Neurobehavioral biochemical changes associated with acute administration of omega-3 in male rats
Iraqi Journal of Veterinary Sciences,
2012, Volume 26, Issue Suppl. II, Pages 83-89
AbstractThe aim of the study is to determine the toxic effect of omega-3 on the neurobehavioral and motor activity in the open field in male rats after 2 and 24 hr of treatment with 2000, 4000, 6000 mg/kg. The toxic effect of the drug on serum glutathione (GSH), malondialdehyde (MDA), triglyceride (TG) and glucose levels in male rats was also studied. In the determination of median lethal dose of omega-3, the result showed wide range of dose 1000–10.000 mg/Kg of body weight given orally without any mortality among the treated animals. The study appeared acute toxic effect of omega-3 by 4000 and 6000 mg/Kg of body weight given orally when compared with the control group. These changes were noticed by a number of neurobehavioral tests after 2, 24 hr of treatment. In open field, there was a significant decrease in the number of cross of squares and time of standing up of the rats. There was also significant decrease in numbers of head entrance in holes in pocking test.
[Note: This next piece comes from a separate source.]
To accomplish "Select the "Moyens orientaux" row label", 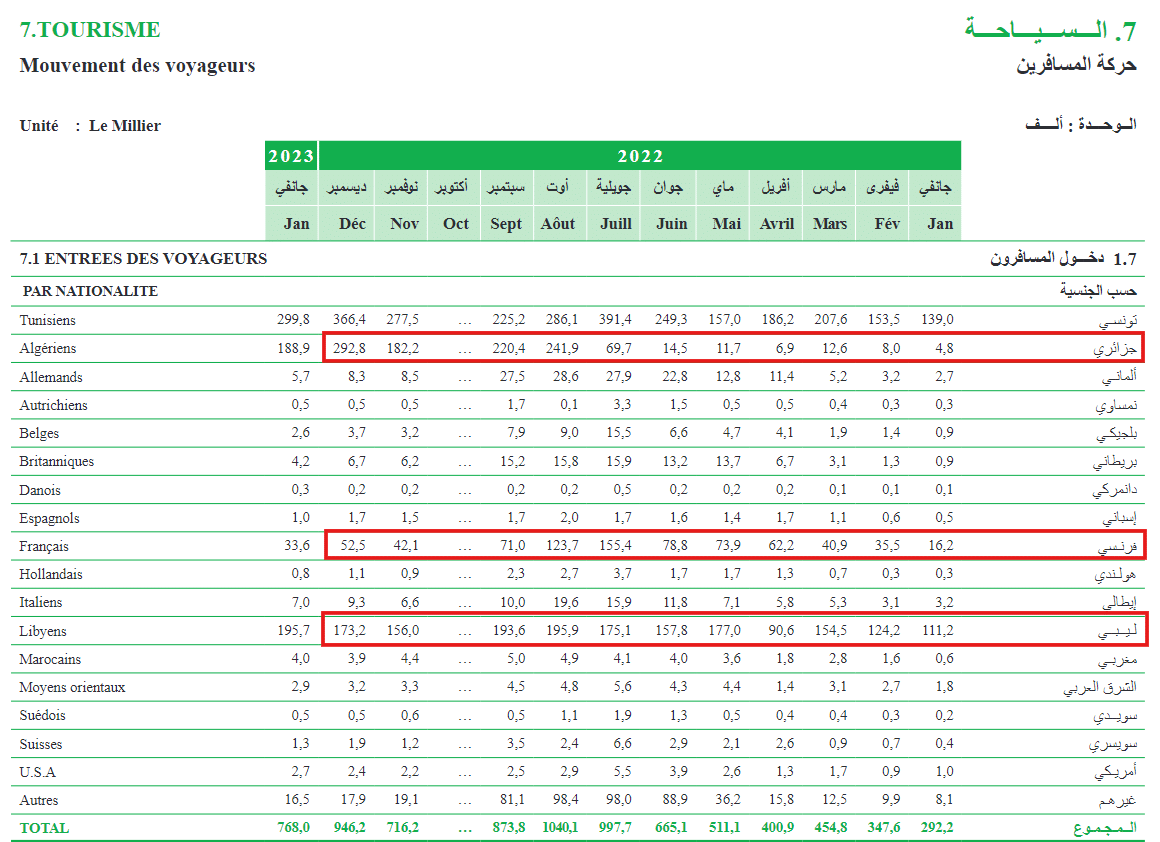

A significant increase in the negative geotaxis and cleft avoidance test was noticed after only 24 hours. In swimming test there was a significant decrease in score of swimming, while there was no significant difference in tonic immobility test after 2, 24 hr. However, there was no significant effect on all neurobehavioral tests by the dose 2000 mg/Kg the only significant decrease was noticed in number of head entrance in holes after 2 and 24 hr. In the biochemical tests, omega-3 at doses 4000 and 6000 mg/Kg did not produce a significant changes for serum GSH, MDA, TG, and glucose, compared with the control group. In conclusion, omega-3 is a non-toxic drug. Omega-3 produced neurobehavioral changes in high doses, without any significant change in lipid peroxidation, and serum GSH, TG, and glucose.